**Requirement:** Reproduce the lines below, substituting "magnifying glass" for every occurrence of "magnifier" and leaving everything else unchanged.

(Collected data)

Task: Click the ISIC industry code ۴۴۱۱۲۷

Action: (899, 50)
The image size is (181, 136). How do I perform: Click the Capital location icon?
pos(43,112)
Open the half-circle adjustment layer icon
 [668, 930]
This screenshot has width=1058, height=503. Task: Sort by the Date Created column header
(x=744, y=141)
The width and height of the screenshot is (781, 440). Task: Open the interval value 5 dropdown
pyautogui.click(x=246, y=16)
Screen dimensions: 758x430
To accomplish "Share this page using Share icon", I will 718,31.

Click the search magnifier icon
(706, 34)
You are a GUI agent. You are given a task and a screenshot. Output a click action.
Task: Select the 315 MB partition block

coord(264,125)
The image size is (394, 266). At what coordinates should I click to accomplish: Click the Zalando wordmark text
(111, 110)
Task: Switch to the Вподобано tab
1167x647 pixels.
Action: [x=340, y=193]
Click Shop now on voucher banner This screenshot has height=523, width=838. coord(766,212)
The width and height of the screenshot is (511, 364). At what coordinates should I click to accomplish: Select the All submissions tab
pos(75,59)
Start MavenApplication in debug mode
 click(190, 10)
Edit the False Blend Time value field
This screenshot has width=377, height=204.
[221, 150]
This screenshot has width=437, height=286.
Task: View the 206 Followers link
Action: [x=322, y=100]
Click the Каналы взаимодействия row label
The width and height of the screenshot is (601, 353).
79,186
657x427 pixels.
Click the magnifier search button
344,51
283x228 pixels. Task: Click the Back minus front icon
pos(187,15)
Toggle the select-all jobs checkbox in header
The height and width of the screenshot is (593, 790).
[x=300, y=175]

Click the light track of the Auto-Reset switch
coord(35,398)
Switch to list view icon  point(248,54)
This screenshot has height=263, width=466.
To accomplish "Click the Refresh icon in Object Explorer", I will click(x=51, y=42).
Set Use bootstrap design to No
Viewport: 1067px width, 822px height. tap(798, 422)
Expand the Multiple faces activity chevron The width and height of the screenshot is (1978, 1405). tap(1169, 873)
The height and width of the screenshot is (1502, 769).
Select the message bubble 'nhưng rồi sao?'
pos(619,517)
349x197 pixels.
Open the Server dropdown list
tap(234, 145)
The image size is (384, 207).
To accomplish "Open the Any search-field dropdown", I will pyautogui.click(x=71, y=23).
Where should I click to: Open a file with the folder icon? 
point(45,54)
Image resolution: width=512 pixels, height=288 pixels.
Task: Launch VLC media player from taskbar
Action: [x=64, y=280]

**Exercise result:**
Task: Click the ISIC industry code ۴۴۱۱۲۷

Action: (899, 50)
The image size is (181, 136). How do I perform: Click the Capital location icon?
pos(43,112)
Open the half-circle adjustment layer icon
 [668, 930]
This screenshot has width=1058, height=503. Task: Sort by the Date Created column header
(x=744, y=141)
The width and height of the screenshot is (781, 440). Task: Open the interval value 5 dropdown
pyautogui.click(x=246, y=16)
Screen dimensions: 758x430
To accomplish "Share this page using Share icon", I will 718,31.

Click the search magnifying glass icon
(706, 34)
You are a GUI agent. You are given a task and a screenshot. Output a click action.
Task: Select the 315 MB partition block

coord(264,125)
The image size is (394, 266). At what coordinates should I click to accomplish: Click the Zalando wordmark text
(111, 110)
Task: Switch to the Вподобано tab
1167x647 pixels.
Action: [x=340, y=193]
Click Shop now on voucher banner This screenshot has height=523, width=838. coord(766,212)
The width and height of the screenshot is (511, 364). At what coordinates should I click to accomplish: Select the All submissions tab
pos(75,59)
Start MavenApplication in debug mode
 click(190, 10)
Edit the False Blend Time value field
This screenshot has width=377, height=204.
[221, 150]
This screenshot has width=437, height=286.
Task: View the 206 Followers link
Action: [x=322, y=100]
Click the Каналы взаимодействия row label
The width and height of the screenshot is (601, 353).
79,186
657x427 pixels.
Click the magnifying glass search button
344,51
283x228 pixels. Task: Click the Back minus front icon
pos(187,15)
Toggle the select-all jobs checkbox in header
The height and width of the screenshot is (593, 790).
[x=300, y=175]

Click the light track of the Auto-Reset switch
coord(35,398)
Switch to list view icon  point(248,54)
This screenshot has height=263, width=466.
To accomplish "Click the Refresh icon in Object Explorer", I will click(x=51, y=42).
Set Use bootstrap design to No
Viewport: 1067px width, 822px height. tap(798, 422)
Expand the Multiple faces activity chevron The width and height of the screenshot is (1978, 1405). tap(1169, 873)
The height and width of the screenshot is (1502, 769).
Select the message bubble 'nhưng rồi sao?'
pos(619,517)
349x197 pixels.
Open the Server dropdown list
tap(234, 145)
The image size is (384, 207).
To accomplish "Open the Any search-field dropdown", I will pyautogui.click(x=71, y=23).
Where should I click to: Open a file with the folder icon? 
point(45,54)
Image resolution: width=512 pixels, height=288 pixels.
Task: Launch VLC media player from taskbar
Action: [x=64, y=280]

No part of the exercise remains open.